### What to work on
Reprint the whole of the data exactly.

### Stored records

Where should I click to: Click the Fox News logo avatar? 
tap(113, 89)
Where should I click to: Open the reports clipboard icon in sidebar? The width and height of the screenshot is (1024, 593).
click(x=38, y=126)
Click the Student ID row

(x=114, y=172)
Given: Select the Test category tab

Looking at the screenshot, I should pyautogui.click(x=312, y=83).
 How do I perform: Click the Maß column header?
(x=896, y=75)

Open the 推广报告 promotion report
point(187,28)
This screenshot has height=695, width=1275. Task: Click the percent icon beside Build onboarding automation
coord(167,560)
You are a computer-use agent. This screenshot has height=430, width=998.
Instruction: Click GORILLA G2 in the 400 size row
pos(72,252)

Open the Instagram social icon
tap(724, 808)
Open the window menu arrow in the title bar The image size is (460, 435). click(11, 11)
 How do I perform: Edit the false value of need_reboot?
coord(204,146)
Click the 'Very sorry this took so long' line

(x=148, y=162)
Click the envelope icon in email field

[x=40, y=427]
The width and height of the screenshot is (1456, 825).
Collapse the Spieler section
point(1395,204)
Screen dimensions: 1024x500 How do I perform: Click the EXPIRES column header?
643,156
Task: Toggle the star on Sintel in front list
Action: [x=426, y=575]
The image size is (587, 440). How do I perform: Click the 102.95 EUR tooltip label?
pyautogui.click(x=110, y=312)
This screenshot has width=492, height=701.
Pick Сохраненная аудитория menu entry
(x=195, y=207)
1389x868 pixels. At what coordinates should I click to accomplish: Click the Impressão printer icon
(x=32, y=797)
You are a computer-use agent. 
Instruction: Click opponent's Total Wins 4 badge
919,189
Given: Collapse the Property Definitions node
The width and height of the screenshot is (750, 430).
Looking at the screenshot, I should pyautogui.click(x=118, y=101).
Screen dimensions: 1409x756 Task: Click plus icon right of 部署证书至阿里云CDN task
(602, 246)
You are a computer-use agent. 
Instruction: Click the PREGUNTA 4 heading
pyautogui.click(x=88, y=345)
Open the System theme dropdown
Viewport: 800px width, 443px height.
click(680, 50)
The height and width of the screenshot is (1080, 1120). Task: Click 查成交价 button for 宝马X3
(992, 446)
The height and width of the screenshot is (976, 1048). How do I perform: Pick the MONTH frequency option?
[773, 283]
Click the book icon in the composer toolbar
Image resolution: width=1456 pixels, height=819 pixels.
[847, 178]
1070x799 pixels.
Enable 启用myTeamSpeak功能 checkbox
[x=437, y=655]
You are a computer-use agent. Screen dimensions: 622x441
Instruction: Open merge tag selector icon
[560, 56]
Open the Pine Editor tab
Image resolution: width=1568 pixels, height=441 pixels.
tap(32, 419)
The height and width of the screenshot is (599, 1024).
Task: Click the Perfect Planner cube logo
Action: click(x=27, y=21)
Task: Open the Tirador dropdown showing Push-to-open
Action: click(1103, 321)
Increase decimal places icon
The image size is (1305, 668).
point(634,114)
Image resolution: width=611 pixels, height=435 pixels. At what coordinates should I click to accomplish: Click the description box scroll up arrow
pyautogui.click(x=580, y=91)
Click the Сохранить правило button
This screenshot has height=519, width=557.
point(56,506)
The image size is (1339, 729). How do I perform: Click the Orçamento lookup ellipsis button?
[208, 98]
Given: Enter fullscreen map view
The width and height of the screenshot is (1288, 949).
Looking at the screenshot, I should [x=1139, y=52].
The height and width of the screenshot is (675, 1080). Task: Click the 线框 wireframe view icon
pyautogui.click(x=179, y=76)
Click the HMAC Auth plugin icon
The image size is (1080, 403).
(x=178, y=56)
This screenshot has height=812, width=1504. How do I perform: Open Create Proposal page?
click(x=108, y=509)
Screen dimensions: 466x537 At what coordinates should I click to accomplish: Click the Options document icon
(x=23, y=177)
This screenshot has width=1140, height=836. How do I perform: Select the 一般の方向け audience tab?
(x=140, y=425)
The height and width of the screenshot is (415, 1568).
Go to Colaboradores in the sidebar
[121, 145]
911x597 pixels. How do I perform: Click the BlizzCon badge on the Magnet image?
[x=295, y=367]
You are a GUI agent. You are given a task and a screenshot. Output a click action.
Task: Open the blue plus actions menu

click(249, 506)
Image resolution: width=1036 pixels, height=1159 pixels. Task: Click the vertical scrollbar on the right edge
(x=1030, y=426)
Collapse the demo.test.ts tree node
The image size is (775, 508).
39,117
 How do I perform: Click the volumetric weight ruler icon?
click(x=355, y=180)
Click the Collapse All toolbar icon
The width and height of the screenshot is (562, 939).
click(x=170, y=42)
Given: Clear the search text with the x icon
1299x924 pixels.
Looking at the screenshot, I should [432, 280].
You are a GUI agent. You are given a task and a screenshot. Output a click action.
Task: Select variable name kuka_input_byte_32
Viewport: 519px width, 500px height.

### Solution for this exercise
Where should I click to: Click the Fox News logo avatar? 
tap(113, 89)
Where should I click to: Open the reports clipboard icon in sidebar? The width and height of the screenshot is (1024, 593).
click(x=38, y=126)
Click the Student ID row

(x=114, y=172)
Given: Select the Test category tab

Looking at the screenshot, I should pyautogui.click(x=312, y=83).
 How do I perform: Click the Maß column header?
(x=896, y=75)

Open the 推广报告 promotion report
point(187,28)
This screenshot has height=695, width=1275. Task: Click the percent icon beside Build onboarding automation
coord(167,560)
You are a computer-use agent. This screenshot has height=430, width=998.
Instruction: Click GORILLA G2 in the 400 size row
pos(72,252)

Open the Instagram social icon
tap(724, 808)
Open the window menu arrow in the title bar The image size is (460, 435). click(11, 11)
 How do I perform: Edit the false value of need_reboot?
coord(204,146)
Click the 'Very sorry this took so long' line

(x=148, y=162)
Click the envelope icon in email field

[x=40, y=427]
The width and height of the screenshot is (1456, 825).
Collapse the Spieler section
point(1395,204)
Screen dimensions: 1024x500 How do I perform: Click the EXPIRES column header?
643,156
Task: Toggle the star on Sintel in front list
Action: [x=426, y=575]
The image size is (587, 440). How do I perform: Click the 102.95 EUR tooltip label?
pyautogui.click(x=110, y=312)
This screenshot has width=492, height=701.
Pick Сохраненная аудитория menu entry
(x=195, y=207)
1389x868 pixels. At what coordinates should I click to accomplish: Click the Impressão printer icon
(x=32, y=797)
You are a computer-use agent. 
Instruction: Click opponent's Total Wins 4 badge
919,189
Given: Collapse the Property Definitions node
The width and height of the screenshot is (750, 430).
Looking at the screenshot, I should pyautogui.click(x=118, y=101).
Screen dimensions: 1409x756 Task: Click plus icon right of 部署证书至阿里云CDN task
(602, 246)
You are a computer-use agent. 
Instruction: Click the PREGUNTA 4 heading
pyautogui.click(x=88, y=345)
Open the System theme dropdown
Viewport: 800px width, 443px height.
click(680, 50)
The height and width of the screenshot is (1080, 1120). Task: Click 查成交价 button for 宝马X3
(992, 446)
The height and width of the screenshot is (976, 1048). How do I perform: Pick the MONTH frequency option?
[773, 283]
Click the book icon in the composer toolbar
Image resolution: width=1456 pixels, height=819 pixels.
[847, 178]
1070x799 pixels.
Enable 启用myTeamSpeak功能 checkbox
[x=437, y=655]
You are a computer-use agent. Screen dimensions: 622x441
Instruction: Open merge tag selector icon
[560, 56]
Open the Pine Editor tab
Image resolution: width=1568 pixels, height=441 pixels.
tap(32, 419)
The height and width of the screenshot is (599, 1024).
Task: Click the Perfect Planner cube logo
Action: click(x=27, y=21)
Task: Open the Tirador dropdown showing Push-to-open
Action: click(1103, 321)
Increase decimal places icon
The image size is (1305, 668).
point(634,114)
Image resolution: width=611 pixels, height=435 pixels. At what coordinates should I click to accomplish: Click the description box scroll up arrow
pyautogui.click(x=580, y=91)
Click the Сохранить правило button
This screenshot has height=519, width=557.
point(56,506)
The image size is (1339, 729). How do I perform: Click the Orçamento lookup ellipsis button?
[208, 98]
Given: Enter fullscreen map view
The width and height of the screenshot is (1288, 949).
Looking at the screenshot, I should [x=1139, y=52].
The height and width of the screenshot is (675, 1080). Task: Click the 线框 wireframe view icon
pyautogui.click(x=179, y=76)
Click the HMAC Auth plugin icon
The image size is (1080, 403).
(x=178, y=56)
This screenshot has height=812, width=1504. How do I perform: Open Create Proposal page?
click(x=108, y=509)
Screen dimensions: 466x537 At what coordinates should I click to accomplish: Click the Options document icon
(x=23, y=177)
This screenshot has width=1140, height=836. How do I perform: Select the 一般の方向け audience tab?
(x=140, y=425)
The height and width of the screenshot is (415, 1568).
Go to Colaboradores in the sidebar
[121, 145]
911x597 pixels. How do I perform: Click the BlizzCon badge on the Magnet image?
[x=295, y=367]
You are a GUI agent. You are given a task and a screenshot. Output a click action.
Task: Open the blue plus actions menu

click(249, 506)
Image resolution: width=1036 pixels, height=1159 pixels. Task: Click the vertical scrollbar on the right edge
(x=1030, y=426)
Collapse the demo.test.ts tree node
The image size is (775, 508).
39,117
 How do I perform: Click the volumetric weight ruler icon?
click(x=355, y=180)
Click the Collapse All toolbar icon
The width and height of the screenshot is (562, 939).
click(x=170, y=42)
Given: Clear the search text with the x icon
1299x924 pixels.
Looking at the screenshot, I should [432, 280].
You are a GUI agent. You are given a task and a screenshot. Output a click action.
Task: Select variable name kuka_input_byte_32
Viewport: 519px width, 500px height.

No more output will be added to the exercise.